Creato il 14 febbraio 2012 da Elio


La seconda classifica è distante in termini temporali di appena qualche anno dalla prima. La fantascienza ha infatti segnato gli anni '50 al punto di imporsi in maniera indelebile nella memoria cinematografica. Ha spinto produttori, sceneggiatori e registi e creare una quantità enorme di pellicole. È la decade d'oro del genere, del resto, tanto che ben più di un titolo è ormai storia del cinema. Al tempo avranno certo meravigliato e in termini visivi e in termini emozionali, ma visti oggi riescono comunque ad ammaliare lo spettatore con atmosfere meravigliose, con una qualità indiscutibile, ma anche con quel magnetico posticcio capace di renderle così uniche.

7) "La Cosa da un Altro Mondo" (The Thing From Another World – 1951)

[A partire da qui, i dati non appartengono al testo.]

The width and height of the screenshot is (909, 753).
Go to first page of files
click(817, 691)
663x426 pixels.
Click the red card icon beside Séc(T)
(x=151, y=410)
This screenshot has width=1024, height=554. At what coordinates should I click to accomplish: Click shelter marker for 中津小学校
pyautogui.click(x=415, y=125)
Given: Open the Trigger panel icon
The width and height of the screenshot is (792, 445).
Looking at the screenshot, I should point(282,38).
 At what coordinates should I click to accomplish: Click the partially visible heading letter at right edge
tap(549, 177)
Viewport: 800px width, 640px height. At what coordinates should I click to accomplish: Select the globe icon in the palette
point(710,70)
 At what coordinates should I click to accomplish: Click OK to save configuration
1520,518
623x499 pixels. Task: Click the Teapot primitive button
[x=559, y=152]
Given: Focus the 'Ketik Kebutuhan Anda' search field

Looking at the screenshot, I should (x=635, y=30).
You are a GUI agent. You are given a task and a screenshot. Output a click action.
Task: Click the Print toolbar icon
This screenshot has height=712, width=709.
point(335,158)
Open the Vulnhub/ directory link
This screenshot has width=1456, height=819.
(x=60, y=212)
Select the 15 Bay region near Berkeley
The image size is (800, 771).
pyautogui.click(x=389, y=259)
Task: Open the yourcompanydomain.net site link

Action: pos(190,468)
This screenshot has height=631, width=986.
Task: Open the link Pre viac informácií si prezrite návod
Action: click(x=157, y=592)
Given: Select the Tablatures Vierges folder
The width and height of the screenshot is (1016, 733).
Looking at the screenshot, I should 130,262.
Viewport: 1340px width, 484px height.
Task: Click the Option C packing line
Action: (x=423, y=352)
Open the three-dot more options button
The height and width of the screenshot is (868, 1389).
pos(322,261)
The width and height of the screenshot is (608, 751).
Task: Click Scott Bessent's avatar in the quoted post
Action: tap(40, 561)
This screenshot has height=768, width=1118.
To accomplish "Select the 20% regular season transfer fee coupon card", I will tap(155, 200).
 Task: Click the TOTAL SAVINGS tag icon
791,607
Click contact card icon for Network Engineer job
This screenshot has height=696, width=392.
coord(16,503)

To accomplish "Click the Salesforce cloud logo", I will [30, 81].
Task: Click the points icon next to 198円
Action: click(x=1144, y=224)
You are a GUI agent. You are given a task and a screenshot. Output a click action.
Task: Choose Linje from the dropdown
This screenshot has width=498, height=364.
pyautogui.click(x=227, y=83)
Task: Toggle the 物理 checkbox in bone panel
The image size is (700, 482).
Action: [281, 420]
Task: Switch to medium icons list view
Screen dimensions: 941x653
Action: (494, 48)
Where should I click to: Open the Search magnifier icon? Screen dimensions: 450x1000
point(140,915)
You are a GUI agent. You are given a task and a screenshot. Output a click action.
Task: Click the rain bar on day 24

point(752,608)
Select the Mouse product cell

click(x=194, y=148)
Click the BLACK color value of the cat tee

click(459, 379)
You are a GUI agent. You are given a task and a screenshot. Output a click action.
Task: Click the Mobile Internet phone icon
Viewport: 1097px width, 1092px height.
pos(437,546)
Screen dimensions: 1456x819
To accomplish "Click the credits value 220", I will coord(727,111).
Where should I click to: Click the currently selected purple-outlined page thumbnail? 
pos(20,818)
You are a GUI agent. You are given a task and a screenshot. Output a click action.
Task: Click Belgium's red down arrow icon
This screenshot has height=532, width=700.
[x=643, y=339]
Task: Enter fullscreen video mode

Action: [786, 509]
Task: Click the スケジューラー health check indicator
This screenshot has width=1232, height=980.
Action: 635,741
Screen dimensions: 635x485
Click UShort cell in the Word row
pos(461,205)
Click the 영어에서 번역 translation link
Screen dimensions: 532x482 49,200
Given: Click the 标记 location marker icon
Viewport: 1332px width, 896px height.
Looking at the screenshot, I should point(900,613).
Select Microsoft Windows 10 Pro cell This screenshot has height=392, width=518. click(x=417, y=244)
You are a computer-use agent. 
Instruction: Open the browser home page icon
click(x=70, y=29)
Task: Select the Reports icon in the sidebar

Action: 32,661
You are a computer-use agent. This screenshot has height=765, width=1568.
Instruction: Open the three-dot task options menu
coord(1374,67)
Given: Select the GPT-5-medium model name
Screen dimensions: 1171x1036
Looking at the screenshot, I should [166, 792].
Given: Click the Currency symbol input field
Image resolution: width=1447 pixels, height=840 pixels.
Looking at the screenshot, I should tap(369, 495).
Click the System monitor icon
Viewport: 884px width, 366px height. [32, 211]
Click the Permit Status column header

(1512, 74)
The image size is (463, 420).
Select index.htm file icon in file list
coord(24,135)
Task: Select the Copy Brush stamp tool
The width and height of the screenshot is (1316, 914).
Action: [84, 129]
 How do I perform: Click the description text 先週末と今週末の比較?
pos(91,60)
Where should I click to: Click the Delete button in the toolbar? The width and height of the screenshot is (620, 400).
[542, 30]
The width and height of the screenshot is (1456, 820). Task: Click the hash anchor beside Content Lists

Diretto ufficialmente da Christian Nyby ma dalla regia del tutto simile a quella di Howard Hawks, per molti il vero regista della pellicola. La mano di quest'ultimo, infatti, è evidente anche nella gestione narrativa, che è serrata come poche. I dialoghi sono veloci al punto di sovrapporsi spesso, tanto che in Italia inizialmente non volevano neanche doppiarlo; sono proprio quei dialoghi che dettano i tempi fin dalle prime battute e che permettono allo spettatore di non allontanarsi mai dal racconto. Imprescindibili in questo senso anche gli ambienti stretti e claustrofobici della stazione in cui ci si ritrova a fronteggiare il mostro  - ottime, a tal proposito, le soluzioni registiche durante gli scontri con la creatura - e quelli innevati e ghiacciati del polo nord. Anche se ritenuto uno dei migliori in assoluto, in questa classifica occupa l'ultima posizione perché al di là dei pregi evidenti, mostra a mio avviso una certa debolezza a livello empatico, forse proprio per quel ritmo serrato che non si sofferma troppo su atmosfere e personaggi.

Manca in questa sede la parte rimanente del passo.